Beiträge von Fridulin

    stürmerfoul: Ich erlaube es mir mal deine Frage zu beantworten aber bin da nicht 100% sicher ob es stimmt. Soweit ich es verstehen ist der direkte Vergleich entscheident und der geht durch den +3 Sieg gegen die Niederlande bei einer Niederlage (-2) an die Mädels oder nicht?
    Fankreich hat einen Sieg +2 und eine Niederlage (-1) und ist deshalb Zweiter während die Niederlande in der Addition bei einem Sieg mit +1 und der Niederlage bei -3 landen.

    Die Tordifferenz von Frankreich und den Niederlanden sind nur wegen den Spielen gegen Polen besser aber diese zählt nicht im direkten Vergleich :P

    Ohne Polen wäre als die Tabelle:
    1. Deutschland 50-49 Tore, 4-2 Punkte
    2. Frankreich 39-38 Tore, 4-2 Punkte
    3. Niederlande 45-47 Tore, 4-2 Punkte

    Ich bin weiterhin positiv von der Mannschaft überrascht und sehr froh über die möglichkeit nochmal drei weitere Spiele zu sehen. Vor der EM hätten sich nicht wenige gewundert wenn am Ende 0-2 Punkte und das Aus in der Vorrunde gekommen wäre. Nach all den Jahren mit tollen und offensiven Aussagen zur Leistungsfähigkeit haben wir nun (endlich!) einen Trainer und Spielerin, die die aktuelle Situation genau richtig kommentieren und ich vertraue dem Trainer erstmal uneingeschränkt. Ja, dass war heute keine Glanzleistung aber selbst die hochbezahlten und von vielen geschätzen Profi Handballer der Herrennationalmannschaft haben beim letzten großen Tunier nicht durchgehend überzeugt. Wichtig sind am Ende die Ergebnisse und die Erkenntnis aus dem Spielen.
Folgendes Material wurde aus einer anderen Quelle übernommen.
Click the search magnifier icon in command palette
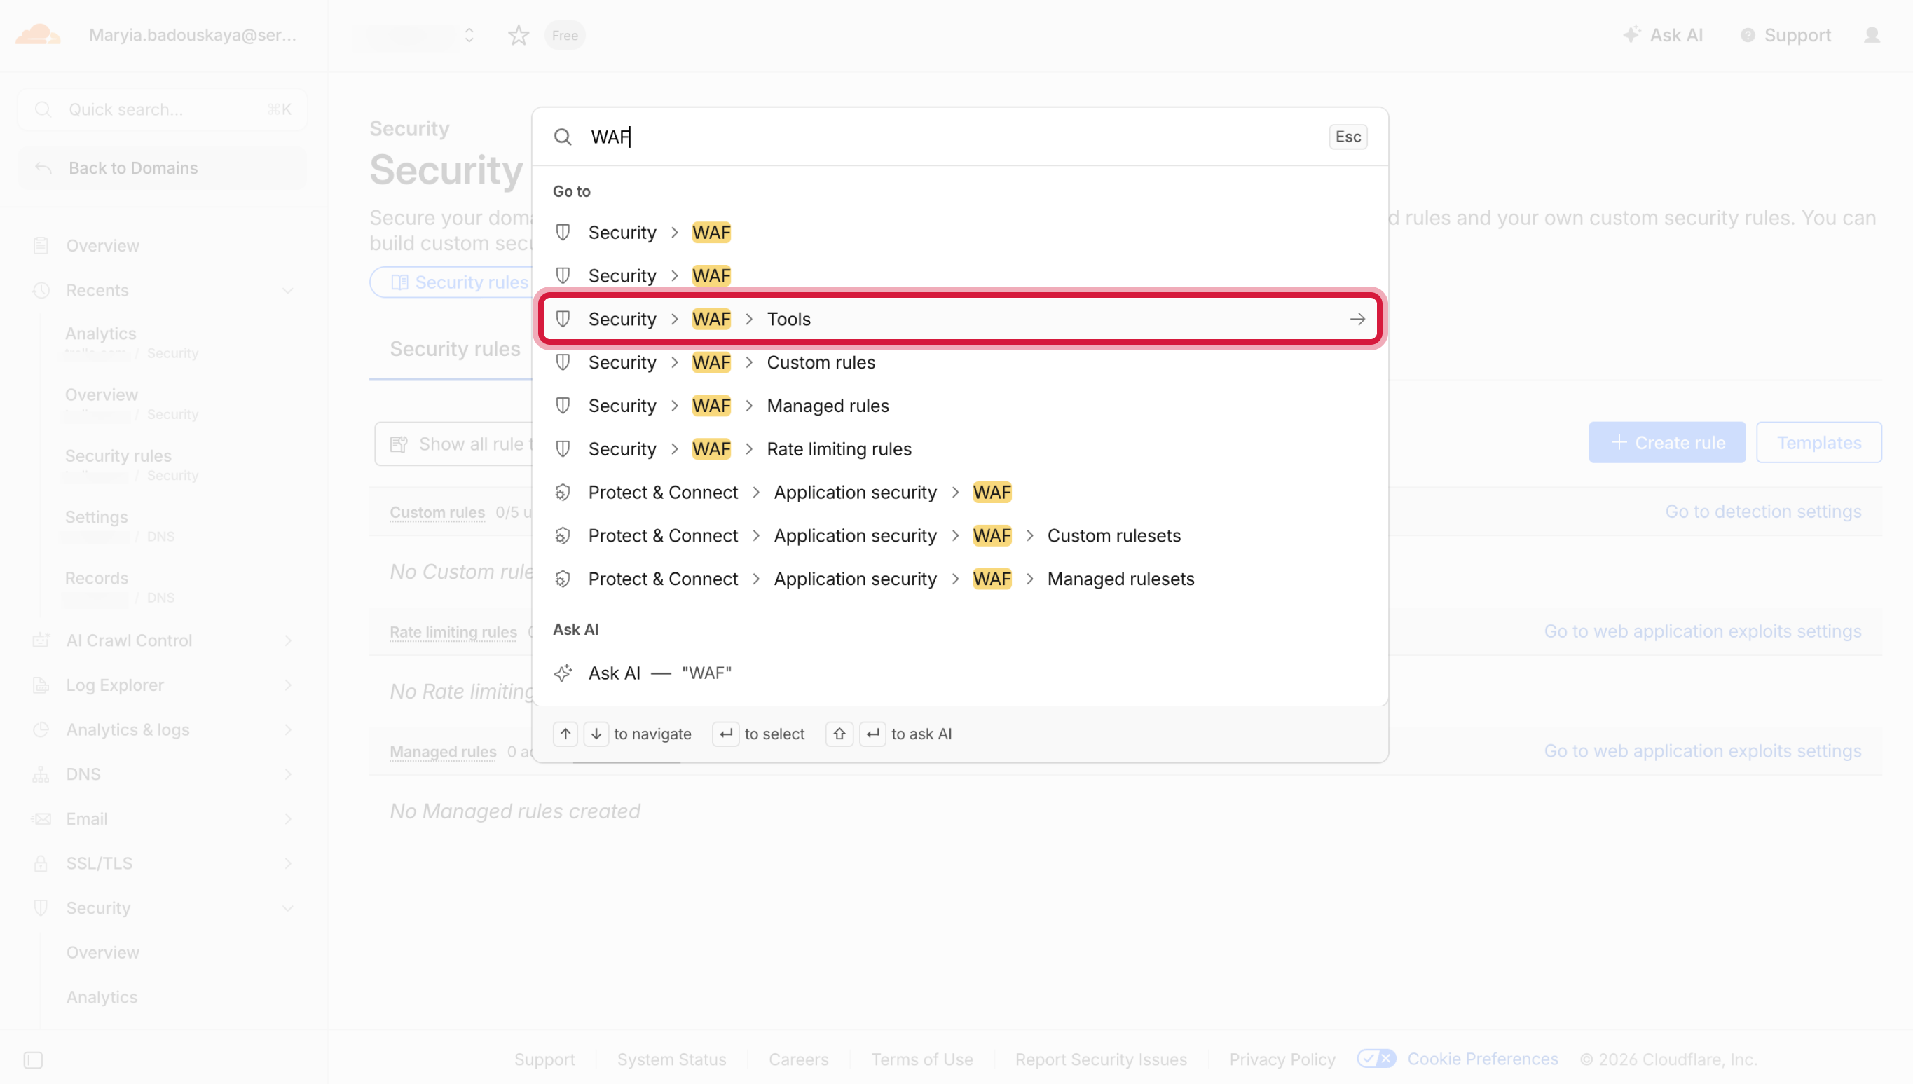The image size is (1913, 1084). (x=563, y=137)
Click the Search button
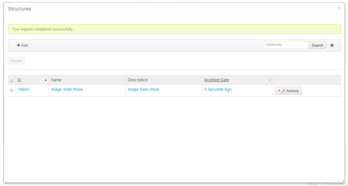Screen dimensions: 348x186 pyautogui.click(x=317, y=45)
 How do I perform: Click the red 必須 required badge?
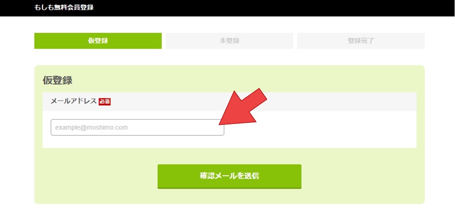click(x=105, y=102)
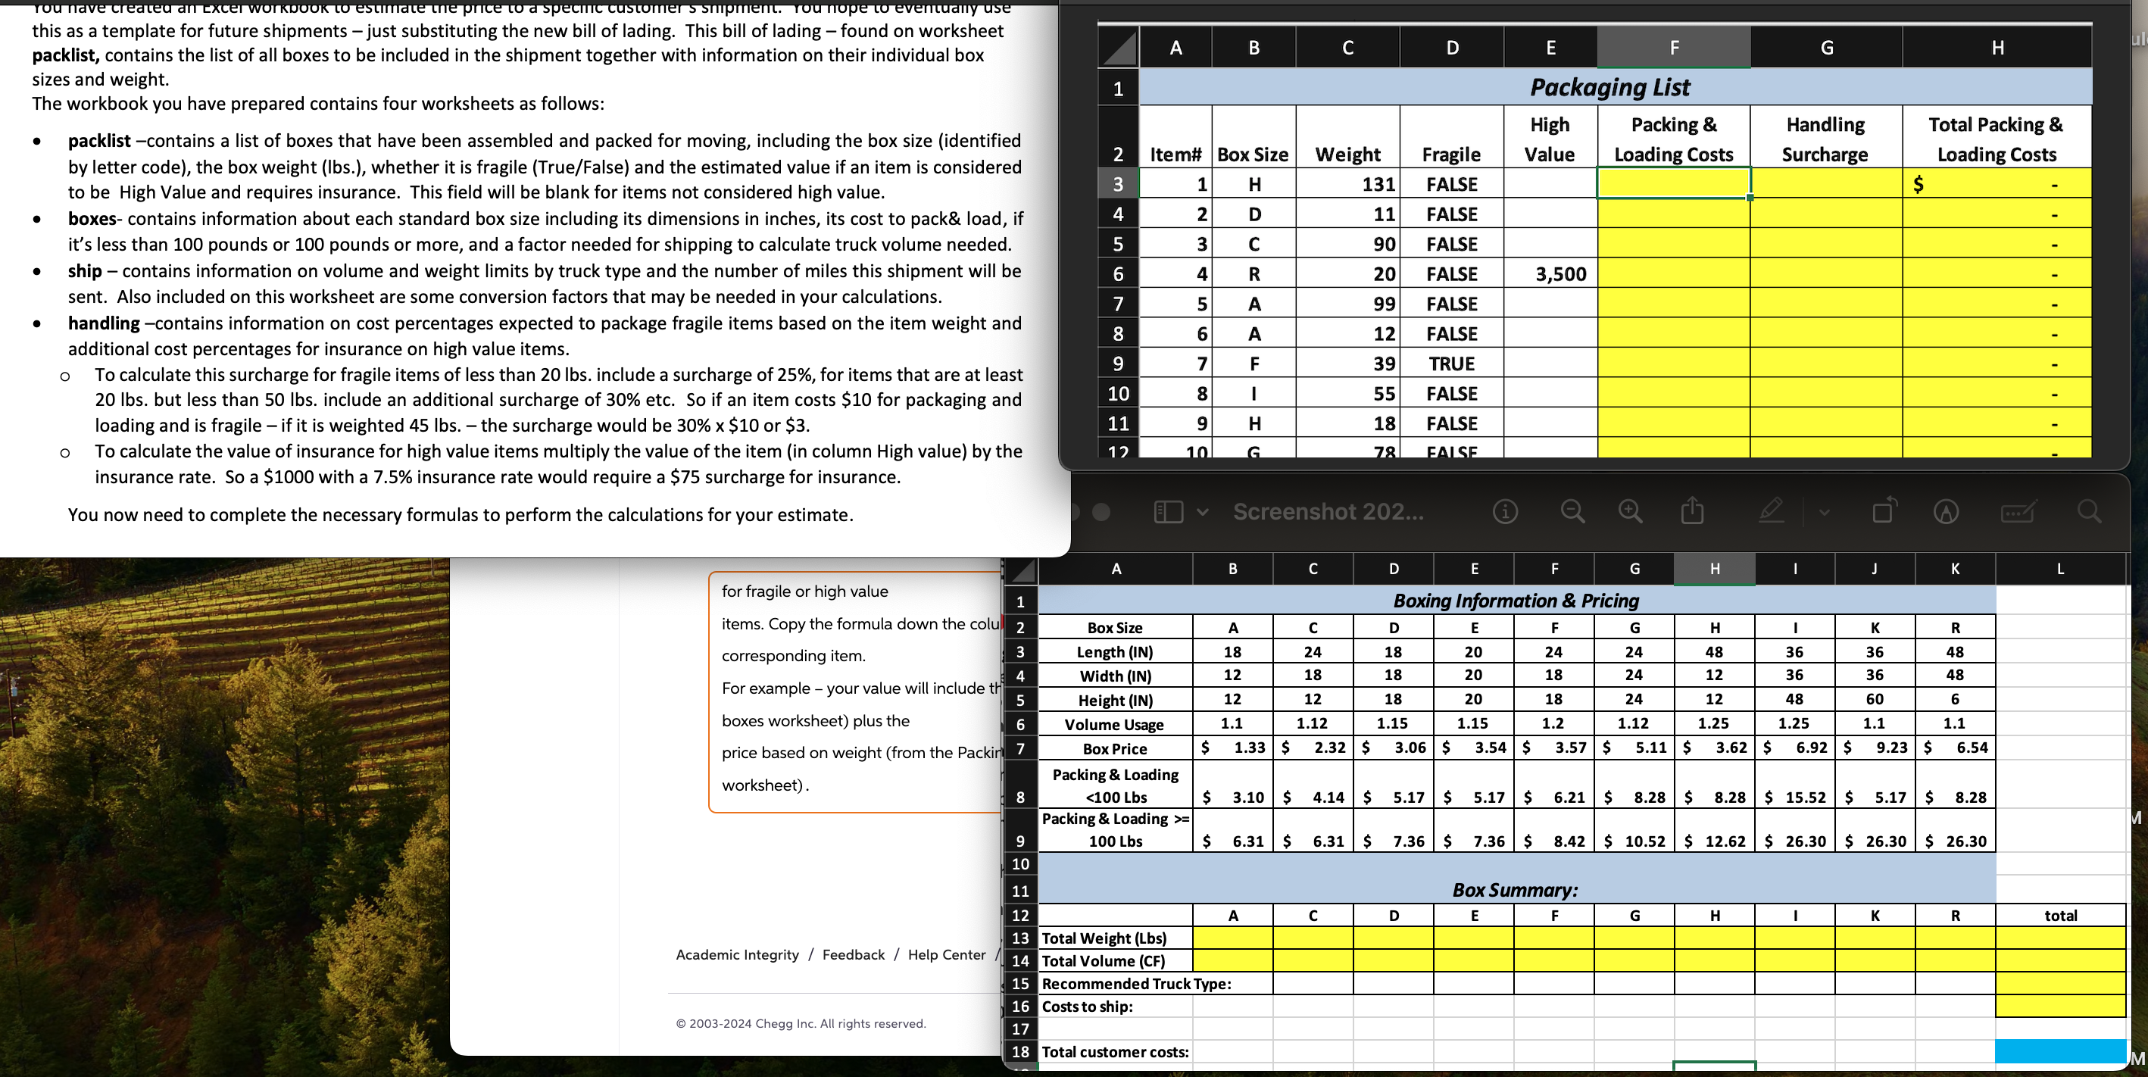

Wie in anderen Beiträgen erwähnt ist das Tunier für einige andere Teams mit deutlich höheren Erwartungen als dem DHB überraschend komisch verlaufen und Fakt ist nun die Hauptrund. Wann hat den eine Damennationalmannschaft das letzte Mal ein öffentlich genanntes Ziel am Ende Tatsächlich erreicht? Ich kann mich fast nicht mehr dran erinnern :lol:

    1. Im Tor hat die Mannschaft eine extrem gut aufgelegt Woltering! Chapeau was sie heute erneut gezeigt hat. Wenn sie weiter so in Form ist ein unglaublich wichtiger Rückhalt für das Team.

    2. Auch in schwachen Spielen steht da ein Team auf der Platte und

    3. das hört auf seinen Trainer, der klare Ansagen macht und jeder Spielerin im Kader Spielanteile gibt.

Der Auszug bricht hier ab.